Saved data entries
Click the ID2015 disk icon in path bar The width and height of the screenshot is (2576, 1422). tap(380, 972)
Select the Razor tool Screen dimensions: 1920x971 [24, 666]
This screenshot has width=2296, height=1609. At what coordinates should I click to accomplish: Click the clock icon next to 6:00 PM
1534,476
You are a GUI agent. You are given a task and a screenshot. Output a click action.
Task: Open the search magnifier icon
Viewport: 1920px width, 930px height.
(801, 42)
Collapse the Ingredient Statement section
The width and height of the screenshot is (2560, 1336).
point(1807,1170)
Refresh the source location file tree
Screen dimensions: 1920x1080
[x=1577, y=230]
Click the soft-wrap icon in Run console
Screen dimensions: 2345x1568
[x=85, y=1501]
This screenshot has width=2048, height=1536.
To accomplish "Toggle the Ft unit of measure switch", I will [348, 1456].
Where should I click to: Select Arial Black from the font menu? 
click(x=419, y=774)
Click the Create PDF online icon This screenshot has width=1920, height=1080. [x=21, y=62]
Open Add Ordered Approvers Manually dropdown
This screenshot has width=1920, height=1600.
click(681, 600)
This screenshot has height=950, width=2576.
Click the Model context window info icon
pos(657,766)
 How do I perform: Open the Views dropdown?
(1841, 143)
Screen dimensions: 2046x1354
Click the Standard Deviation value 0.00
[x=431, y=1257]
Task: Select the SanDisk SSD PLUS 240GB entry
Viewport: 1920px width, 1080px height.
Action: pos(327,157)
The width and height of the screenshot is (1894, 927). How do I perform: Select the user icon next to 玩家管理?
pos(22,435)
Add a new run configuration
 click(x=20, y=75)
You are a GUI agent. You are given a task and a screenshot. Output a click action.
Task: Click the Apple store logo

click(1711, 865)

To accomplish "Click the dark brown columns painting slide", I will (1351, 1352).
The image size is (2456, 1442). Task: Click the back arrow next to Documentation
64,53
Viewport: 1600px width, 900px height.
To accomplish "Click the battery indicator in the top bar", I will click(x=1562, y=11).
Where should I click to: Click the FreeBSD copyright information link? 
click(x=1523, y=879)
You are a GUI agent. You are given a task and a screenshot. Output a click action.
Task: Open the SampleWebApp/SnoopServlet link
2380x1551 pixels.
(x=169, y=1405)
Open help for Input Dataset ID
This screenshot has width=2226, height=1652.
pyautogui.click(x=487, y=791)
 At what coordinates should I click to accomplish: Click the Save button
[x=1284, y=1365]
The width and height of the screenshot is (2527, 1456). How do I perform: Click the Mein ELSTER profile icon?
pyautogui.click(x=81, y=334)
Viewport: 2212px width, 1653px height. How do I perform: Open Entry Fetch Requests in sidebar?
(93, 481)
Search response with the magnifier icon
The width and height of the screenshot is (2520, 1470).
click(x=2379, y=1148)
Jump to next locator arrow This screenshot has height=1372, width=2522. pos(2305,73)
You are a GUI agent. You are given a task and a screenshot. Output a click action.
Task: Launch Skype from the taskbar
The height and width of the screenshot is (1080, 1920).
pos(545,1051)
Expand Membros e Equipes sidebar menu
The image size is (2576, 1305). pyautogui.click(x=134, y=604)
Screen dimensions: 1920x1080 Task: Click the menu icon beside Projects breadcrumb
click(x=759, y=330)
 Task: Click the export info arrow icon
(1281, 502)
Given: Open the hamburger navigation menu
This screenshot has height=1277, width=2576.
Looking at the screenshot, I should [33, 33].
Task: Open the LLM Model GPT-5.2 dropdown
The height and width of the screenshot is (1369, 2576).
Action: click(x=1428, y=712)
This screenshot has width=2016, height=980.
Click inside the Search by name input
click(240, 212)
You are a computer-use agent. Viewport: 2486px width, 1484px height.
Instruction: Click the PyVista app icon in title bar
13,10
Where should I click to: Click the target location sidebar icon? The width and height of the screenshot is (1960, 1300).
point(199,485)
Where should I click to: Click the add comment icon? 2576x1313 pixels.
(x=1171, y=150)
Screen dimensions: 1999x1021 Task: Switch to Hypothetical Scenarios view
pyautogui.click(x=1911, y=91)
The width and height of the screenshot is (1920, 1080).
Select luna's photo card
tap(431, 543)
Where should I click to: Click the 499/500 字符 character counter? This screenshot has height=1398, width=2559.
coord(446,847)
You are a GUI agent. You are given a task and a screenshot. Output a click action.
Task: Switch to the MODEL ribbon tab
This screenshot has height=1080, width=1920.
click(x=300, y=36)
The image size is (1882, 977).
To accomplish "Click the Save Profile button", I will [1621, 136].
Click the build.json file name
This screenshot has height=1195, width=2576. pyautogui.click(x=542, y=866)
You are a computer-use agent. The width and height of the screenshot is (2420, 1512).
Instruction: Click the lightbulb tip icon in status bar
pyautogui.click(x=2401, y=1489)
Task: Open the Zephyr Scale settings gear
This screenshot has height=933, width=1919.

Exercise.
Start at the first line of the data above. Stop after the line containing "Collapse the Ingredient Statement section", reproducing each line exactly and adding nothing.

Answer box.
Click the ID2015 disk icon in path bar The width and height of the screenshot is (2576, 1422). tap(380, 972)
Select the Razor tool Screen dimensions: 1920x971 [24, 666]
This screenshot has width=2296, height=1609. At what coordinates should I click to accomplish: Click the clock icon next to 6:00 PM
1534,476
You are a GUI agent. You are given a task and a screenshot. Output a click action.
Task: Open the search magnifier icon
Viewport: 1920px width, 930px height.
(801, 42)
Collapse the Ingredient Statement section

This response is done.